Use a relationship among the formulas for the volumes of cone cylinders and spheres to solve the following problem the volume of the cylinder is 36 cm cubed what is the volume of the sphere of the radius is the same as the cylinders and the height of the cylinders equal to the spheres diameter
18 cm cubed
54cm cubed
12 cm cubed
24 cm cubed
The volume of a cylinder is given by the formula V_cylinder = πr^2h, where r is the radius and h is the height.
The volume of a cone is given by the formula V_cone = (1/3)πr^2h, where r is the radius and h is the height.
The volume of a sphere is given by the formula V_sphere = (4/3)πr^3, where r is the radius.
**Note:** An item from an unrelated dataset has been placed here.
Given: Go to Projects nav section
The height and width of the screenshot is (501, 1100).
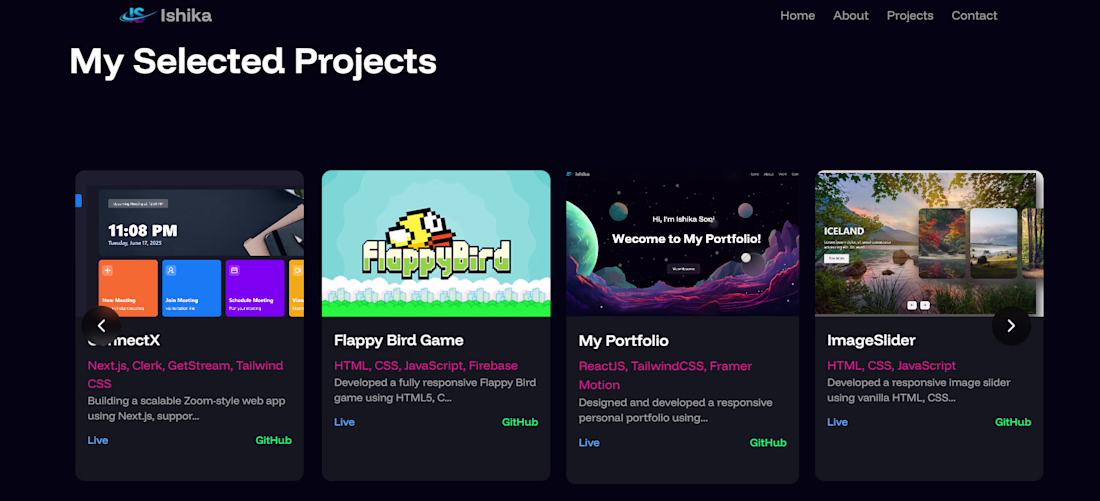Looking at the screenshot, I should tap(910, 15).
In this problem, we are given that the volume of the cylinder is 36 cm^3.
Since the height of the cylinder is equal to the diameter of the sphere, we can say that h = 2r (where r is the radius of both the cylinder and the sphere).
Substituting this value of h = 2r into the formula for the volume of the cylinder:
36 = πr^2(2r)
36 = 2πr^3
r^3 = 18/π
r ≈ 1.53 cm
Now we can find the volume of the sphere using the formula:
V_sphere = (4/3)π(1.53)^3
V_sphere ≈ 29.12 cm^3
Therefore, the volume of the sphere is approximately 29.12 cm^3.
Wrong it's either 18,54 ,12 or 24
Apologies for the confusion. Let's solve the problem again.
Given that the volume of the cylinder is 36 cm^3.
Using the formula for the volume of a cylinder:
V_cylinder = πr^2h
We can rewrite this equation in terms of r and h:
36 = πr^2h
Since the height of the cylinder is equal to the diameter of the sphere, we can express h in terms of the radius as h = 2r.
Substituting this value into the equation:
36 = πr^2(2r)
36 = 2πr^3
Dividing both sides by 2π:
18 = πr^3
Now, let's find the volume of the sphere using the formula:
V_sphere = (4/3)πr^3
Substituting the value of πr^3 from the previous equation:
V_sphere = (4/3)π(18)
Simplifying:
V_sphere = 24π
Since we're given options in terms of centimeters cubed, we can approximate π as 3.14:
V_sphere ≈ 24(3.14)
V_sphere ≈ 75.36 cm^3
Therefore, the volume of the sphere is approximately 75.36 cm^3, so the answer is 75 cm^3.